The north and west entries were renovated to match the Cherokee Gothic look of most campus buildings, and other cosmetic enhancements were made to the press box. A reflecting pool just north of the stadium, filled in during the 1949 north end zone expansion, was restored in 2000. A new war memorial listing the names of Sooners killed while serving in the U.S. armed forces was placed next to the reflecting pool in 2003.

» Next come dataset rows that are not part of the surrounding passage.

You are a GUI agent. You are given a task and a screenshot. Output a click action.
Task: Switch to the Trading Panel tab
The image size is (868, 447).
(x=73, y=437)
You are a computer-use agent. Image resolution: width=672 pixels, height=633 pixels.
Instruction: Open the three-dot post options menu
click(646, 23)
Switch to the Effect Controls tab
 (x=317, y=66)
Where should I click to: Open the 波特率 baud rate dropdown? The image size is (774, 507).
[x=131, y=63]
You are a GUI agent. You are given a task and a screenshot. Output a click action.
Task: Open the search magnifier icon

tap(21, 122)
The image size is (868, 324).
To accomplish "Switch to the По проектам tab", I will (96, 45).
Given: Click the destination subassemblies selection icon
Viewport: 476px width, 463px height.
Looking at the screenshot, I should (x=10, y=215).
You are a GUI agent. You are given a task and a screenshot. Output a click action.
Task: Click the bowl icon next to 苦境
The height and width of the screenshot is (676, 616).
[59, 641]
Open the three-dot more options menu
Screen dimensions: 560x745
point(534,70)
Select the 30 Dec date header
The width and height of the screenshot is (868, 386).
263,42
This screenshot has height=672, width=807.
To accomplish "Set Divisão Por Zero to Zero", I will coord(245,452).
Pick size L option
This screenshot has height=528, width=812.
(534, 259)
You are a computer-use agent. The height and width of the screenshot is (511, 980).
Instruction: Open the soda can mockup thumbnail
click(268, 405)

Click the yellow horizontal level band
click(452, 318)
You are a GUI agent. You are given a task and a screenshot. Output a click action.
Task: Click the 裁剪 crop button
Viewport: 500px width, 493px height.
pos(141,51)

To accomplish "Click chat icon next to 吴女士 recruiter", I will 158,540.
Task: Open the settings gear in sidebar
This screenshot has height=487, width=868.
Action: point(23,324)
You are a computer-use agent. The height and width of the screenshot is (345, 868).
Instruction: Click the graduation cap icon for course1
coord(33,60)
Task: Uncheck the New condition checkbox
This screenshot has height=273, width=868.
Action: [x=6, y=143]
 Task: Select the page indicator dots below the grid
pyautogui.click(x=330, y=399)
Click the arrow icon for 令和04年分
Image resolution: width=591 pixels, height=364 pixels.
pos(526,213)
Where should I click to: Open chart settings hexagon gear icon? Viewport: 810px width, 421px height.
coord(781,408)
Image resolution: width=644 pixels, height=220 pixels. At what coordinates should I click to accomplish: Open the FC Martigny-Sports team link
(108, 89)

The basketball coaches' offices are located in the Lloyd Noble Center, but the rest of the OU athletic coaches' offices, the Athletic Director's office, and the OU Athletics administrators' offices are located in the north end of the stadium in the McClendon Center.

$12 million toward the $75 million cost of the stadium project was donated by Christy Gaylord Everest, then publisher of The Oklahoman and daughter of Edward K. Gaylord, in 2002. The stadium was renamed to its current name in honor of this gift. (The Gaylords donated a total of $50 million to the university around this time, including $22 million for a new building to house the College of Journalism.)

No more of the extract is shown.